Caches are automatically invalidated when the context exits:

```python
with cache_entities("sample", max_size=100):
    sample = reader.read_id(entity_type="sample", entity_id=1)
    # Sample is cached

# Cache is cleared here
sample = reader.read_id(entity_type="sample", entity_id=1)
# Sample fetched from API again
```

## Performance Considerations

### Memory vs Speed Trade-off

- **Small cache size**: Less memory, more API calls
- **Large cache size**: More memory, fewer API calls
- **Unlimited cache (`max_size=0`)**: Maximum speed, highest memory usage

### Choosing Cache Sizes

Consider:

- Number of entities you'll access
- Entity size (larger entities = more memory per entity)
- Available memory in your environment
- How often entities are reused

Example:

```python
# High-throughput scenario: larger caches
with cache_entities({"sample": 10000, "project": 100}, max_size=0):
    # Process thousands of entities efficiently
    pass

# Memory-constrained scenario: smaller caches
with cache_entities({"sample": 100, "project": 10}):
    # Keep memory usage low
    pass
```

## Complete Example

```python
from bfabric import Bfabric
from bfabric.entities.cache.context import cache_entities

client = Bfabric.connect()
reader = client.reader

# Configure caches for your workflow
cache_config = {
    "project": 50,  # Fewer projects, larger entities
    "sample": 1000,  # More samples, smaller entities
    "workunit": 5000,  # Many workunits, small entities
}

with cache_entities(cache_config):
    # Load a project
    project = reader.read_id(entity_type="project", entity_id=1)

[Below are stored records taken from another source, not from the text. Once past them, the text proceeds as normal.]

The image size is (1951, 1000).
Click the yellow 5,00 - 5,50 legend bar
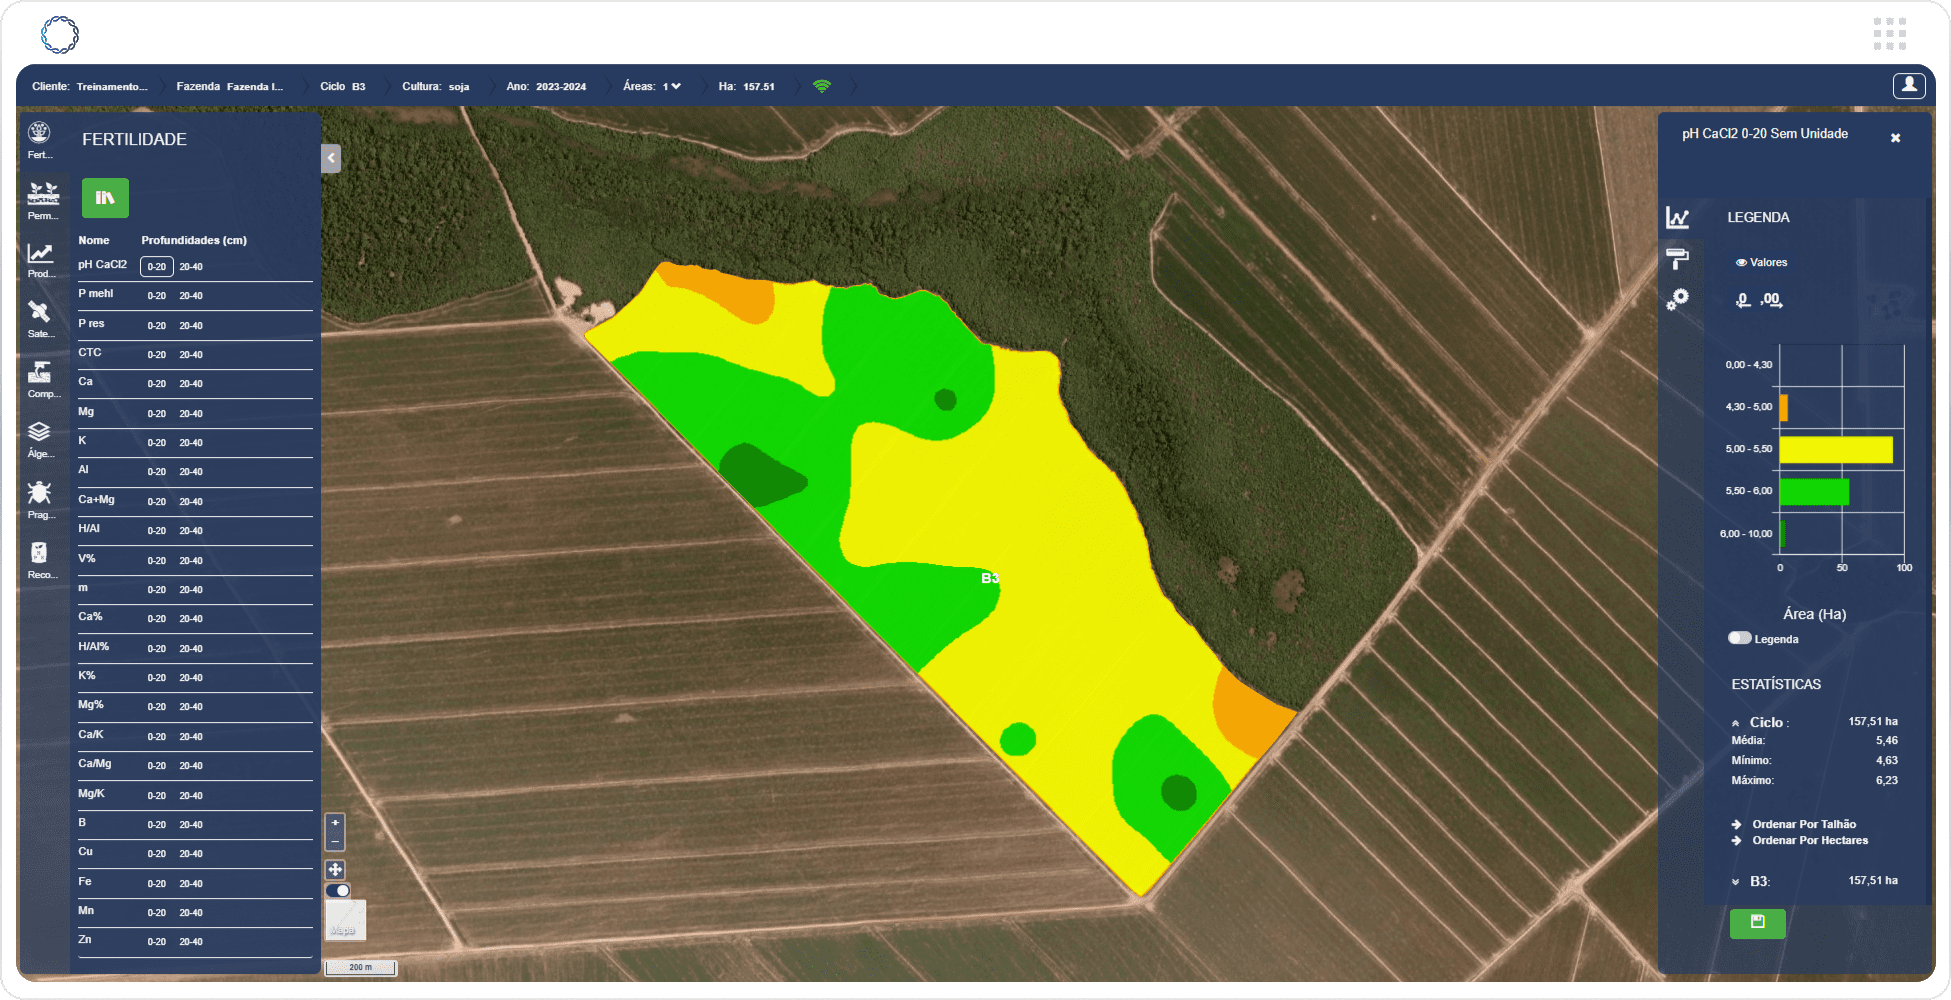tap(1835, 450)
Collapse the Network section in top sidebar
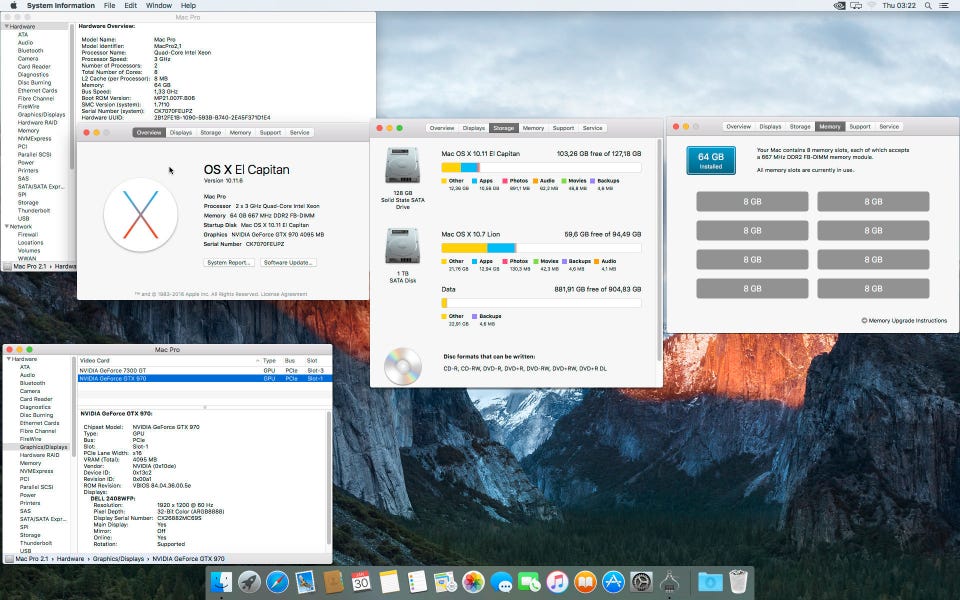The image size is (960, 600). point(8,226)
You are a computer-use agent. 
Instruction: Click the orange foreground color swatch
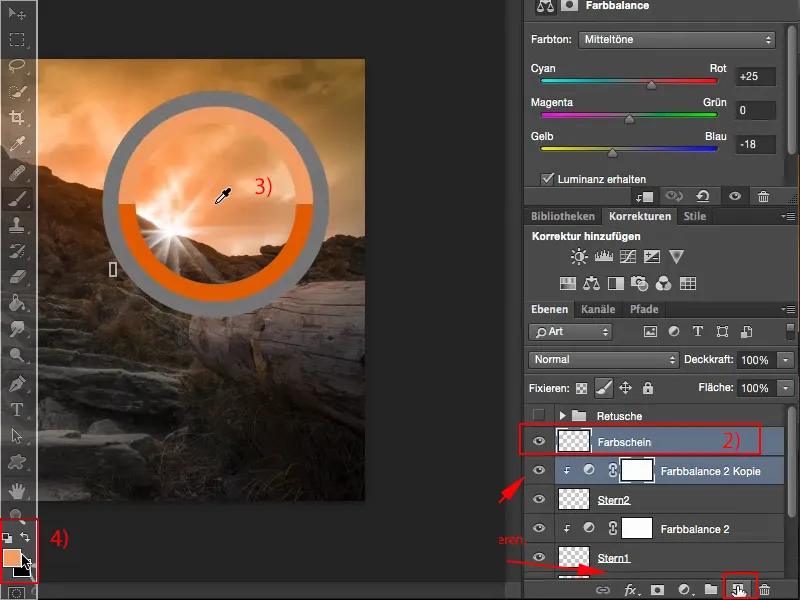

    # Get all samples for the project
    samples = project.refs.get("member")

    print(f"Loaded {len(samples)} samples")

    # Process each sample
    for sample in samples:
        # Get workunits (may reuse workunits from other samples)
        workunits = sample.refs.get("member")
        print(f"Sample {sample.id}: {len(workunits)} workunits")

    # Entities are cached, so repeated accesses are fast
    project2 = reader.read_id(entity_type="project", entity_id=1)
    assert project is project2  # Same object, no API call
```

## Summary

- Use `cache_entities()` to enable entity caching within a context
- Configure cache sizes based on your memory and performance needs
- Caching is especially beneficial for relationship navigation and repeated access
- Cache contexts can be nested for fine-grained control
- Caches are automatically cleared when the context exits

## Advanced: Cache Internals

For details on cache implementation, see:

```{eval-rst}
.. automodule:: bfabric.entities.cache
    :members:
    :undoc-members:
    :show-inheritance:
```

This includes:

- `cache_entities()` - Context manager for enabling caching
- `EntityMemoryCache` - In-memory cache implementation
- `CacheStack` - Stack-based cache management

See {doc}`../working_with_entities/index` for complete documentation of all entity types and their features.